The family of Hyun-Seo consists of her dad, useless and lazy, her grandfather who has made mistakes in the past but is trying his best to keep everyone together, her aunt, a medal winner in archery and her uncle, an alcoholic. I wondered for a second if Wes Anderson didn’t have a hand in creating these characters. I most enjoyed seeing how much they fought and yet would do anything for the girl. I won’t spoil all of the hardships the family goes through in rescuing Hyun-Seo, but there are many and it was interesting to see how they reacted to each situation.

Of course, no review would be complete without a review about the monster itself. I admit to getting chills the first time the monster is spotted as it hangs upside down under a bridge. As more people gather, the monster quickly uncurls itself and jumps into the water.
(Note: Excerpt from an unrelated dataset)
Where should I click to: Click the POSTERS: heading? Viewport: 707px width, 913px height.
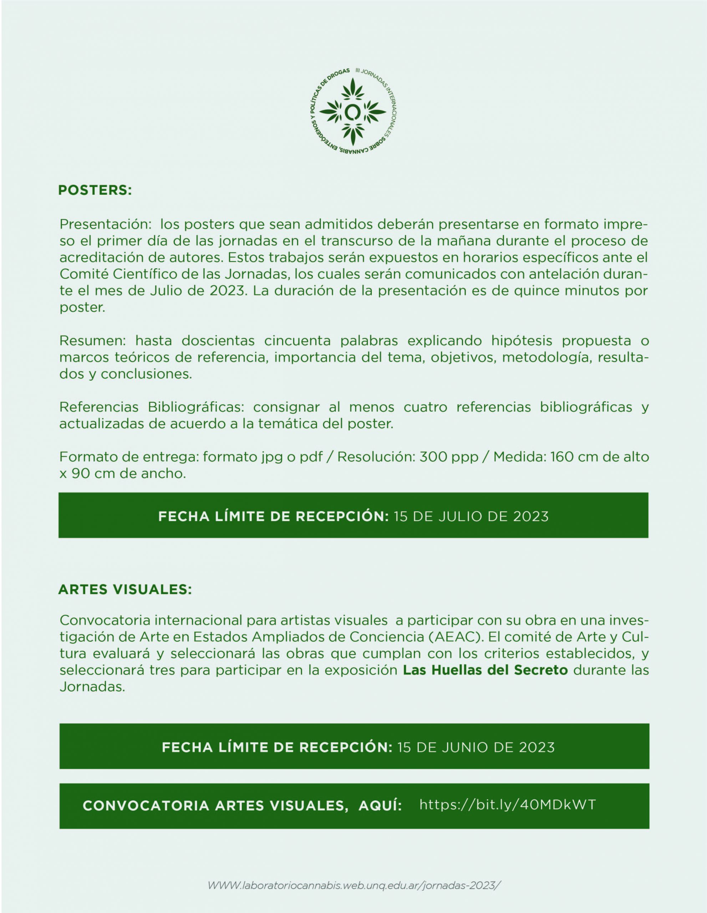pos(95,190)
People begin to throw food at it and then all of sudden it springs up and starts gobbling everyone in sight. As far as monsters go, it’s not scary in the sense that I would have nightmares, but more of a traditional, Godzilla style scary. I was most uneasy watching it regurgitate its victims.

one of my favorite scenes

one of my favorite scenes

One more thought: the movie is called The Host because the monster holds a deadly virus. But it doesn’t actually and it turns out people are just being used for experiments. There is also a plot point where the US decides to help and orders a substance called ‘Agent Yellow’ which will kill the virus. I think the monster by itself was scary enough but I guess adding the virus element gave the director another chance to show how the US has a tendency to put itself into situations it doesn’t belong in.

 

Final Review: 4/5. I was gunning for a strong 3 most of the movie but the ending pushed it to a 4 because there is nothing I love more than an ending that doesn’t solve everything.

Where I watched it: Alamo Drafthouse. I recently finished reading’The Orphan Master’s Son’, a novel about North Korea. One of the main characters is an actress and in one scene she is shocked that anyone would want to watch a movie on anything other than the big screen. After seeing The Host there, I completely agree.